For homeowners, the largest source of potential relief was, ironically, that same bank bailout, which contained an unspecified appropriation to “prevent avoidable foreclosures.” The Obama administration designed and implemented the foreclosure relief effort, calling it the Home Affordable Mortgage Program (HAMP), and set aside $75 billion for the effort.
But HAMP proved to be an abject failure. The basic problem was that the government paid mortgage servicers (who process the payments and paperwork for the mortgage owner) to conduct mortgage modifications. Servicers have an incentive to keep people paying on a high principal, since they receive a percentage of the outstanding debt. They even have an incentive to foreclose, because they are paid from the proceeds of a foreclosure sale before the actual owners.
Lax oversight from both the Treasury Department and the Department of Justice made things worse. Some servicers tricked people into foreclosure, according to several investigations and sworn testimony from Bank of America whistleblowers. And by repeatedly “losing” people’s paperwork or engaging in other tricks, the servicer squeezed out a final few payments and fees before foreclosing.

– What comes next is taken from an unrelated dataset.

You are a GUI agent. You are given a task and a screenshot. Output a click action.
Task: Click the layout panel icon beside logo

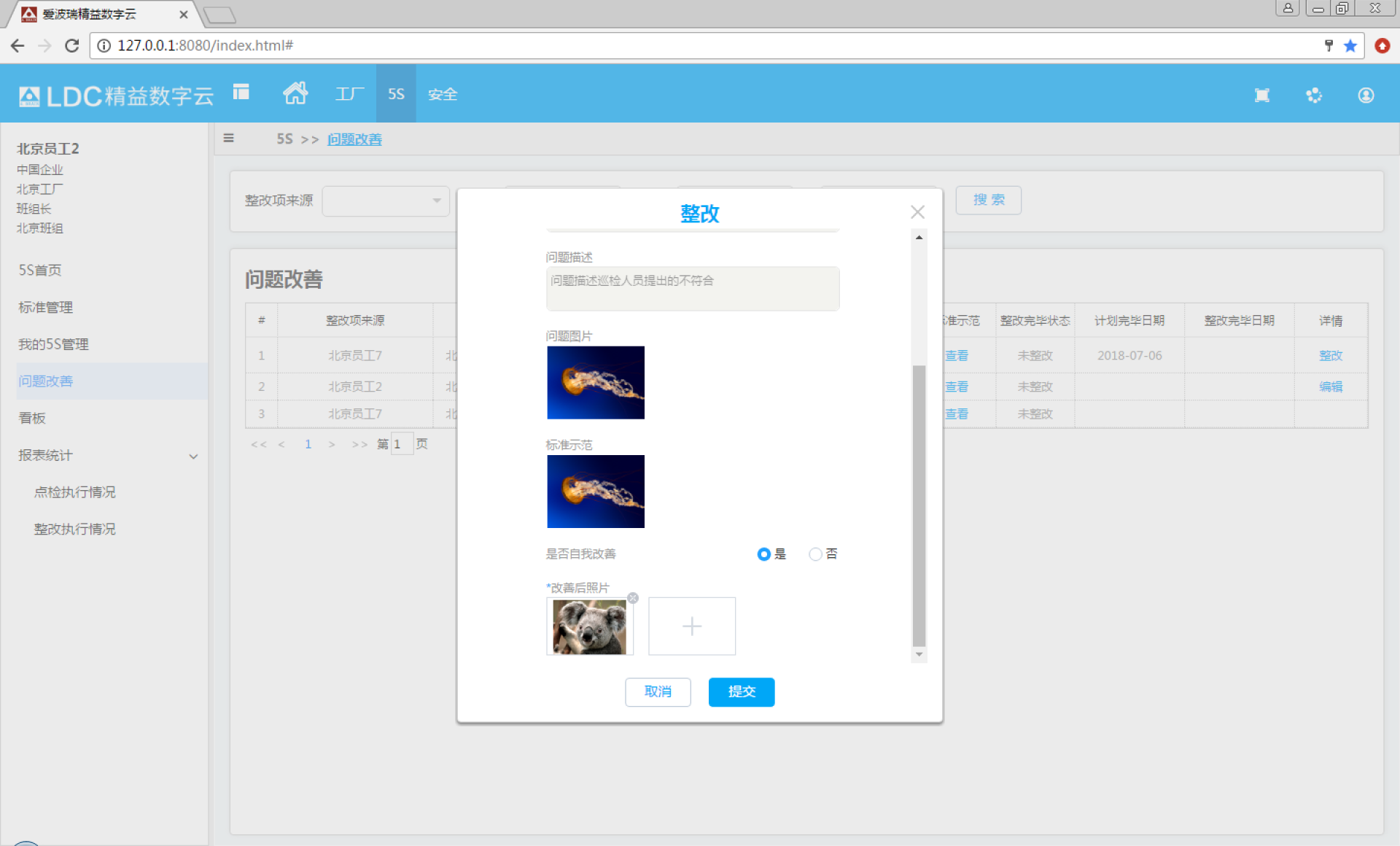point(241,92)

This kind of chicanery was illegal, and also violated the administration’s rules. But they didn’t bother to seriously investigate servicer abuses. The Treasury Department didn’t even permanently claw back a single one of its payments to abusive servicers.
Why not? Neil Barofsky, the bailout inspector general, later testified that protecting the banks was the actual goal. The administration’s aim was to “foam the runway” for the banks, as Barofsky witnessed Tim Geithner tell Elizabeth Warren. HAMP failed, in other words, because it was not designed to help homeowners.